[Records supplied]
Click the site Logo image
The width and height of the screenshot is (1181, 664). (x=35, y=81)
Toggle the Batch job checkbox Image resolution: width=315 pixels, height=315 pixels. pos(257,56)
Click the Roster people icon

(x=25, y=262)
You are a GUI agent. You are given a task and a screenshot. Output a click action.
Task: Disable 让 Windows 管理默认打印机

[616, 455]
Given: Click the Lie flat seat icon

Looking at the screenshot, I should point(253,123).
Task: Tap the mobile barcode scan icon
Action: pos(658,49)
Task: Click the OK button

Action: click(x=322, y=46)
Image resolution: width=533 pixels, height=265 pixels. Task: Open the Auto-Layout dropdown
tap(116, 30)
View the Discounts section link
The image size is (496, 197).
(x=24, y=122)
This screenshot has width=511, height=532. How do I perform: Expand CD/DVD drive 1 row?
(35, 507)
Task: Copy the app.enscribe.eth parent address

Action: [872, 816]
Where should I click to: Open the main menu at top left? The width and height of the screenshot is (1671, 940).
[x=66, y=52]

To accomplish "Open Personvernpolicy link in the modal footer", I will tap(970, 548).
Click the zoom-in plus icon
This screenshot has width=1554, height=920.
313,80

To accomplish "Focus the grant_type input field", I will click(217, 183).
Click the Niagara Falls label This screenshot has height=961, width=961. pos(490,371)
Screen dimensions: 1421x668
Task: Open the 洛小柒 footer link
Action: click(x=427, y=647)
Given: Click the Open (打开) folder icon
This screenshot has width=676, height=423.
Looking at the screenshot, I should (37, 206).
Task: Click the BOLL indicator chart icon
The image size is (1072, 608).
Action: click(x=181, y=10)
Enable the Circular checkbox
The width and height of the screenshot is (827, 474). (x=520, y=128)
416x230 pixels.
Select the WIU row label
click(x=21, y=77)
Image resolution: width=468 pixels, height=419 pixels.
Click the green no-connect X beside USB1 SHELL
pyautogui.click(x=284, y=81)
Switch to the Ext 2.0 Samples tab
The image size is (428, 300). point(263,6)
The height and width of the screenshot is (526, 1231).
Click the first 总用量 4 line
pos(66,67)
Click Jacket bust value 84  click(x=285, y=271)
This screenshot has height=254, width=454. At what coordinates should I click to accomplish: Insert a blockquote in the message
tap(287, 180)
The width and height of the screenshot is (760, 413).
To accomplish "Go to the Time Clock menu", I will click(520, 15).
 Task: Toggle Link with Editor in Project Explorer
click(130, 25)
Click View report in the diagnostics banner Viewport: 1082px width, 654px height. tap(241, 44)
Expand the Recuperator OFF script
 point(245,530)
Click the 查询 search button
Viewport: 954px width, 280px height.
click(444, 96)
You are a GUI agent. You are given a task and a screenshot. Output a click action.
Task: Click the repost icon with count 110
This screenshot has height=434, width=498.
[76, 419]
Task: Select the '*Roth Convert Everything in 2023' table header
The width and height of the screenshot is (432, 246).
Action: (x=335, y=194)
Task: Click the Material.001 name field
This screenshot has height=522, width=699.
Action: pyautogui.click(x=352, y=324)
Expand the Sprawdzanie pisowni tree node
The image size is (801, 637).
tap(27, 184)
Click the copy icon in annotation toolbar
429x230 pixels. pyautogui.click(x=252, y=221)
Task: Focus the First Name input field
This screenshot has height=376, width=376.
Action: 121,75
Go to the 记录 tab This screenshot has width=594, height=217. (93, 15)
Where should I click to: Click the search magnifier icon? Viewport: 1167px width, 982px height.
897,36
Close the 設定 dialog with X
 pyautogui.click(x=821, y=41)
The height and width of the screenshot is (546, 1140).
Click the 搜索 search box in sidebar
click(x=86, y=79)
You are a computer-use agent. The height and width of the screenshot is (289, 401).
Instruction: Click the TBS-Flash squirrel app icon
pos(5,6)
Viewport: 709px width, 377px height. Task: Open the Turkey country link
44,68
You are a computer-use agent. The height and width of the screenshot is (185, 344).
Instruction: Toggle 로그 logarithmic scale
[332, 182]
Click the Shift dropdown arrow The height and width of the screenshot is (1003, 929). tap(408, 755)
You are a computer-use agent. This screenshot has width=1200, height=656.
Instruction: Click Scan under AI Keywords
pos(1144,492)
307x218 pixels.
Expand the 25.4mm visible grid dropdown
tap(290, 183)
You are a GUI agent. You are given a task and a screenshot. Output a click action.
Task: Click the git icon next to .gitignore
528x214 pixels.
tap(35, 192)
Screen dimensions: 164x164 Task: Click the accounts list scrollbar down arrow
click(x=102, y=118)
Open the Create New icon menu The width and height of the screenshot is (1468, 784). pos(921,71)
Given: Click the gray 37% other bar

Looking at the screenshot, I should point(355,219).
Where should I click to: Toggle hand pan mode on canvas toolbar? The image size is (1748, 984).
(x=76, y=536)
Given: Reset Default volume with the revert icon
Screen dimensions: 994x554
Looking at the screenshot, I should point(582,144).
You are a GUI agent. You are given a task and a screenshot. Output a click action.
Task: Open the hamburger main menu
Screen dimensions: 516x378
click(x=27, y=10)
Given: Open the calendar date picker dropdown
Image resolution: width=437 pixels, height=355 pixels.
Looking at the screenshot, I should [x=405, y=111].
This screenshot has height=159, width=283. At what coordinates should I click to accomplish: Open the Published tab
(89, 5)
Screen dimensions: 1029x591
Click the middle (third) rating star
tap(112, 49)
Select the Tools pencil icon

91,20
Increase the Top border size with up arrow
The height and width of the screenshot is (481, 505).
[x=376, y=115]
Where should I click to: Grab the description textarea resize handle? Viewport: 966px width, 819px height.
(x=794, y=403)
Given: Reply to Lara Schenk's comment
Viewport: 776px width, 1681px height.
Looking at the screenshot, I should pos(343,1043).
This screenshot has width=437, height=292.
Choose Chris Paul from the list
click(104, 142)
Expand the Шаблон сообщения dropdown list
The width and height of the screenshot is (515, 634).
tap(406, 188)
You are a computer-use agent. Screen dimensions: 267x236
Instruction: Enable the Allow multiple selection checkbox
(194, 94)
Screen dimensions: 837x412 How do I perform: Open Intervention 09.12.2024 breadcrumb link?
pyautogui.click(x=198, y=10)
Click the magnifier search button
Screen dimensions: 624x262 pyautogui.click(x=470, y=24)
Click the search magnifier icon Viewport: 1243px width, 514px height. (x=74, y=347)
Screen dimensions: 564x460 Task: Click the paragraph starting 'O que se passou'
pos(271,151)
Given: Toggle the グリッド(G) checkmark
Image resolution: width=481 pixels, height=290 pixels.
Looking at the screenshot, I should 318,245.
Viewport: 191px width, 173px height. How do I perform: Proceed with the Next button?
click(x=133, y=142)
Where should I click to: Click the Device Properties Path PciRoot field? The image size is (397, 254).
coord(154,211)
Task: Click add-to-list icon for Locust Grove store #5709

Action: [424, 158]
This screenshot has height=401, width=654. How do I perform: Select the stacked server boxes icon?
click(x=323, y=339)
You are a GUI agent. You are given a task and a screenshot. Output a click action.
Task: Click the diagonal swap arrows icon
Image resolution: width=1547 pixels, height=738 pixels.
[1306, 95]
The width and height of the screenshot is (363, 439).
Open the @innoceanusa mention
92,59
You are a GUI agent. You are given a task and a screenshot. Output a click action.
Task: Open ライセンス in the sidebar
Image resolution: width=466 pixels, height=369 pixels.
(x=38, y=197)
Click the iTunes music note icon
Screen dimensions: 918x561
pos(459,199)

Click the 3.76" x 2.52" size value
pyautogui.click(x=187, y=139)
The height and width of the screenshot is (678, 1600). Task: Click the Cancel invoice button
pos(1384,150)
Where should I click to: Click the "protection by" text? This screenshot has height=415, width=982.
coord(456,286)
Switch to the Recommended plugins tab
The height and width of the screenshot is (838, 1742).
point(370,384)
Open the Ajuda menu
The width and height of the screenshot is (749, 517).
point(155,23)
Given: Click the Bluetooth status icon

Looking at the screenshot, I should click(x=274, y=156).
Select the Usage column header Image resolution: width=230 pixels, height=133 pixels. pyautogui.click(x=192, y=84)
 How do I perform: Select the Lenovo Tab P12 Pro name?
[/Records supplied]
Please transcribe only the lines in the records above running from the line that has "Click the middle (third) rating star" through the line that has "Given: Reply to Lara Schenk's comment", both included, exactly as they appear.

Task answer:
Click the middle (third) rating star
tap(112, 49)
Select the Tools pencil icon

91,20
Increase the Top border size with up arrow
The height and width of the screenshot is (481, 505).
[x=376, y=115]
Where should I click to: Grab the description textarea resize handle? Viewport: 966px width, 819px height.
(x=794, y=403)
Given: Reply to Lara Schenk's comment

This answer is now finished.